I recently had rewired a jtm45 reissue to a '66 using the old schematic. Replaced the tubes to GEC KT66, and three amperexe bugle boy for ECC83, and I just got myself a mullard black base GZ34. I replaced the solid state rectifier cap with the mullard; however, there is no sound. The rectifier is functional and tested prior purchase, but it simply does not work. Nevertheless, the rectifier tube heats up, so I do not see a problem in the tube. It works great with the solid state cap, but the mullard does not seem to work. What should I do ?


----------



## nonreverb (Sep 19, 2006)

neno said:


> I recently had rewired a jtm45 reissue to a '66 using the old schematic. Replaced the tubes to GEC KT66, and three amperexe bugle boy for ECC83, and I just got myself a mullard black base GZ34. I replaced the solid state rectifier cap with the mullard; however, there is no sound. The rectifier is functional and tested prior purchase, but it simply does not work. Nevertheless, the rectifier tube heats up, so I do not see a problem in the tube. It works great with the solid state cap, but the mullard does not seem to work. What should I do ?


You say that you just bought the GZ34...Was the tube previously tested by the seller? If so, I'll bet the tube is the problem...


----------



## Ripper (Jul 1, 2006)

Does it work with the rectifier cap in place instead of the gz34?


----------



## bluesbird (Oct 30, 2007)

Ripper said:


> Does it work with the rectifier cap in place instead of the gz34?


Yes, it does work well with the rectifier cap. I haven't really tested the tube myself, which I will. I got it from an honest seller.


----------



## Wild Bill (May 3, 2006)

neno said:


> Yes, it does work well with the rectifier cap. I haven't really tested the tube myself, which I will. I got it from an honest seller.


There is a big difference between being honest and being right! Your seller may believe that the tube was ok. However, if the socket is wired correctly the only explanation is the tube! 

Just because a tube heats up doesn't mean that its working. There's more going on inside it than that.

Still, with rectifiers 99% of the time if they DO light up then they DO work!

First thing is to try another tube. Or try your tube in another amp to make sure it's working. Unless you have access to a tube tester, of course.

If it still doesn't work, I would check to make sure that no one re-wired the socket, or that maybe there's a problem in the pins. To my knowledge, the JTM45 never had silicon rectifier diodes. They used the tube. I'm assuming that you were using some kind of replacement built into a tube-style base. There were and are a lot of these around and they didn't all have the exact same pinout as the GZ34. Someone might have decided to use what they had and just change the wiring on the socket to match. That would mean that you couldn't just pull the replacement and plug a tube rectifier back in but they likely either didn't care or figured they'd just change the wiring back again.
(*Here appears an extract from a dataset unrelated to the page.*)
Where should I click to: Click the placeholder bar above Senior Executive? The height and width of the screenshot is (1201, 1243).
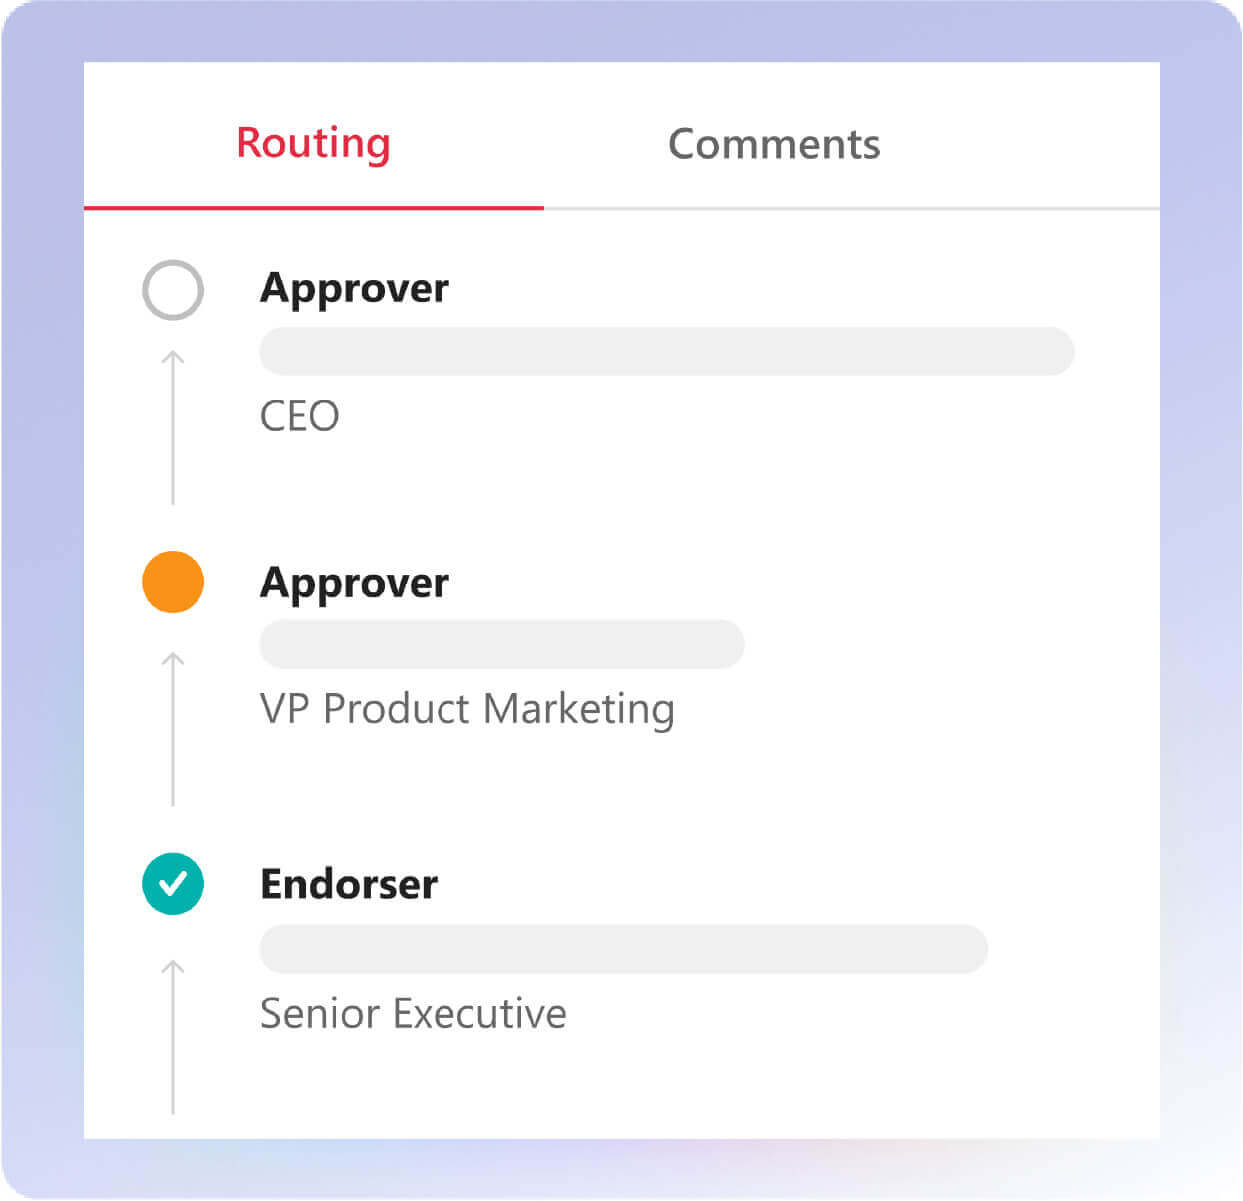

The way to tell is to look at the bottom of the socket, on the inside of the chassis. You will see a little keyway in the round hole of the locator centre of the socket, to match a little 'nub' on the base of the tube. This is how we make sure that the pins on the tube match the socket. The pins are numbered clockwise, from the left of that locator notch.

Pins 4 and 6 should go to the power transformer and are likely red. These are the high voltage AC leads. There should also be two yellow wires that feed pins 2 and 8. These carry 5 volts of AC to heat up the rectifier tube. Then there should be another wire (probably red) from pin 8 that goes over to the 1st filter cap(s) in the power supply, and also the standby switch.

If this doesn't jive with your amp, then somebody's messed with it!

:food-smiley-004:


----------